Gas was first discovered in 2011, and work began on a one-well US$1.2 billion early production scheme (EPS) in 2017, targeting resources of some 584 million boe in water depth of around 500m.
Production from the first phase is expected to reach up to 35,000 boepd, with about 2,370 boepd expected online this year, GlobalData forecasts.
TotalEnergies operates Absheron with a 40% interest, alongside SOCAR (40%) and Engie (20%).
Pegaga, Malaysia
Mubadala operates the gas field development offshore Sarawak in Block SK 320, alongside partners Petronas (25%) and Shell (20%). Resources at the field are estimated at 565 million boe.
Output is forecast at up to 5.2 bcm per year and will feed the Binutlu LNG export plant. GlobalData expects around 29,786 boepd of production online this year.
Drilling at the field wrapped up in August 2021, and first gas was initially slated for the third quarter of 2021, but was delayed due to additional requirements for a mercury removal unit.
Start-up was recently tipped for Q1, possibly as early as January.
Mad Dog Phase 2, US Gulf of Mexico
The BP-led Mad Dog Phase 2 is targeting recoverable reserves of 515million boe.
The second Mad Dog development comprises a new floating production platform – Argos – with the capacity to produce up to 140,000 gross barrels of crude oil per day from up to 14 production wells.
The platform will be moored approximately six miles to the southwest of the existing Mad Dog platform, which is located in 4,500 feet of water about 190 miles south of New Orleans.
GlobalData expects production at the project to average around 103,134 boepd this year.
BP has a 60.5% working interest in the field, alongside Woodside (23.9%) and Chevron (15.6%).
BP discovered the Mad Dog field in 1998 and began production with its first platform in 2005. Continued appraisal drilling on the field during 2009 and 2011 doubled the resource estimate at the field to more than 4 billion boe.
Vito, US Gulf of Mexico
Located 150 miles southeast of New Orleans in depth of 1,219 metres, the Vito field is operated by Shell (63%) alongside Equinor (37%). It will target recoverable resources of 300 million boe.
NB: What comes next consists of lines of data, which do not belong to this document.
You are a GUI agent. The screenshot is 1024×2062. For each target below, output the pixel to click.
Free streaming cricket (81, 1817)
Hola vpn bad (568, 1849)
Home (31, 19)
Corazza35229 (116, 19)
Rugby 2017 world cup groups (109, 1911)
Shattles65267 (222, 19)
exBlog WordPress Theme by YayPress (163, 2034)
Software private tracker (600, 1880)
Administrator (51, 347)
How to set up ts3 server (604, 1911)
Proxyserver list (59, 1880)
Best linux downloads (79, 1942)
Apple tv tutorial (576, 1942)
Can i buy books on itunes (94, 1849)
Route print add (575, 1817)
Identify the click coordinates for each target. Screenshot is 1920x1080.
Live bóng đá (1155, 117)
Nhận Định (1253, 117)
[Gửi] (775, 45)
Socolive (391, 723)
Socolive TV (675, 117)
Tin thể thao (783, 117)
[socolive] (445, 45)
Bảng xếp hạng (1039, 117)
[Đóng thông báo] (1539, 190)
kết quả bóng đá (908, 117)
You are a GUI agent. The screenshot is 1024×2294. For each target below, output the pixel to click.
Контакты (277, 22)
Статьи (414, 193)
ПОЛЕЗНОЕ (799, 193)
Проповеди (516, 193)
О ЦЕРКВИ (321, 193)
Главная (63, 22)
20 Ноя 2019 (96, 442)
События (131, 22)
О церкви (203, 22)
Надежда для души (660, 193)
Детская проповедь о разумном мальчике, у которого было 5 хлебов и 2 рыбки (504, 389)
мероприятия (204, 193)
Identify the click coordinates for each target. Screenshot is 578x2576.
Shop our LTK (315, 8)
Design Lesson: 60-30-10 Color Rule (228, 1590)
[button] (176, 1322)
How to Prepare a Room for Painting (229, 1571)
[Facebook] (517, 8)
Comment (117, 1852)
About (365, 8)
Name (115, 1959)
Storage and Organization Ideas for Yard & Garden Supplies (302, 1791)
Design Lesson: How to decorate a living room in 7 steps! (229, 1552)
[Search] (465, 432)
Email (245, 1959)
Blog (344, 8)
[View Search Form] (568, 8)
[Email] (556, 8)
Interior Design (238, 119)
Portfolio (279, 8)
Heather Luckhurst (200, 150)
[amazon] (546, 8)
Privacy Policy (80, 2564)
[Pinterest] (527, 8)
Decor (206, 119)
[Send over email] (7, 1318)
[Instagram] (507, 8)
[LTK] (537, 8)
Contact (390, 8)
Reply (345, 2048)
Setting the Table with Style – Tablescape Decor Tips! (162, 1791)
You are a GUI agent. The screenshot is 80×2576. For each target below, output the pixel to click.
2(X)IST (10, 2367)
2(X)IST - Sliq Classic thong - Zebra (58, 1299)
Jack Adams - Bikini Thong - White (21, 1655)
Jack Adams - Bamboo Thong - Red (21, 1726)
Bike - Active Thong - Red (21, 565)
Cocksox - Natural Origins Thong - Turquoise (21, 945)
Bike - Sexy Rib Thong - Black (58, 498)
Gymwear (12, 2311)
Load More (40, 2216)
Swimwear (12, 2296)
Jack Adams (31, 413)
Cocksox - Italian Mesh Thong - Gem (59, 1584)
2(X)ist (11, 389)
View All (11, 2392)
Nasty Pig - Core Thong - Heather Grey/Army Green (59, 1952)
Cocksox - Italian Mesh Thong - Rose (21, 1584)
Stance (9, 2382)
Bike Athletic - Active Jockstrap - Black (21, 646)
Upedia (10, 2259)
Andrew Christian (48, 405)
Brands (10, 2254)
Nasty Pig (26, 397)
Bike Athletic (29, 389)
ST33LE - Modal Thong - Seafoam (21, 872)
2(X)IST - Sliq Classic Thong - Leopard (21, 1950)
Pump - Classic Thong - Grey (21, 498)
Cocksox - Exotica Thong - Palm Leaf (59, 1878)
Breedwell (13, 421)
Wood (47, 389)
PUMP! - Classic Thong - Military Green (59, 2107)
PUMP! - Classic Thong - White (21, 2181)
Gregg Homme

Once online, peak production is estimated at around 100,000 boepd, though GlobalData expects production to reach around 46,320 boepd in 2022.
Originally planned as a tieback to the Appomattox facilities, the field’s size prompted a standalone development, which will now comprise eight subsea wells with in-well gas lifts, and a 39,000-tonne, four-column semi-submersible floating production unit (FPU).
The Vito regional production facility (RPF) was completed by Sembcorp Marine and delivered on 27 December 2021. The platform departed Tuas Boulevard Yard for Singapore’s anchorage to prepare for loadout. Final sailaway to the Gulf of Mexico field is expected in summer 2022.